__Task directions__.
Without changing a word, copy every line of the listing below and leave out the images.
---------- The input ----------
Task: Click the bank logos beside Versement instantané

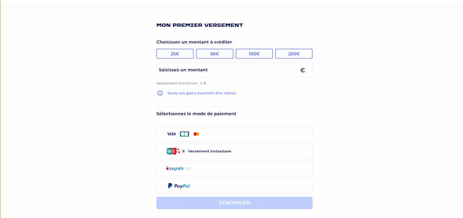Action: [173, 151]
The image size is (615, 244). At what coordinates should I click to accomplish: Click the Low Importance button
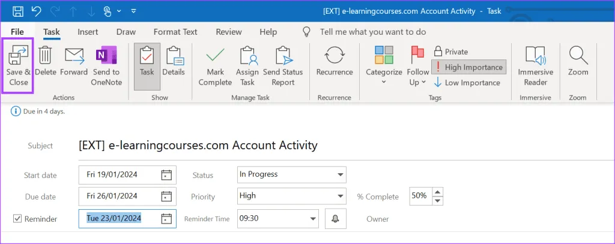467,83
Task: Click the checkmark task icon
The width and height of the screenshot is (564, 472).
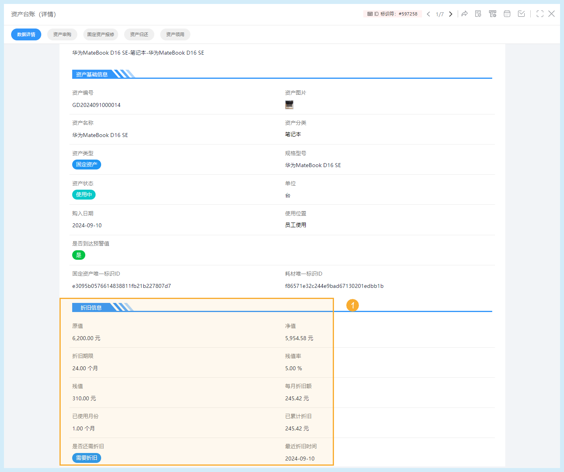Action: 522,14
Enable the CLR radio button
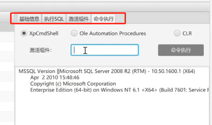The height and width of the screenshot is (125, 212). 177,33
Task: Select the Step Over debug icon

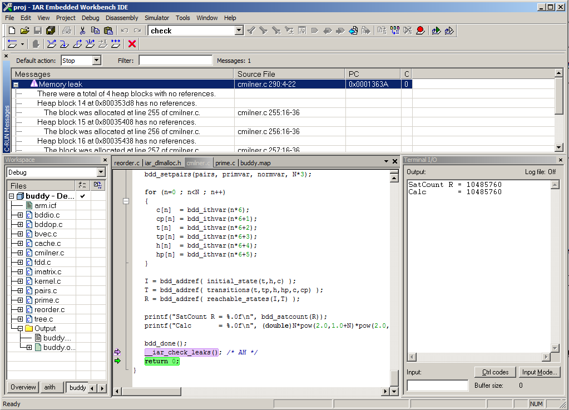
----------
__Task solution__.
Task: Click the bank logos beside Versement instantané

Action: [173, 151]
The image size is (615, 244). At what coordinates should I click to accomplish: Click the Low Importance button
467,83
Task: Click the checkmark task icon
The width and height of the screenshot is (564, 472).
Action: 522,14
Enable the CLR radio button
The height and width of the screenshot is (125, 212). 177,33
Task: Select the Step Over debug icon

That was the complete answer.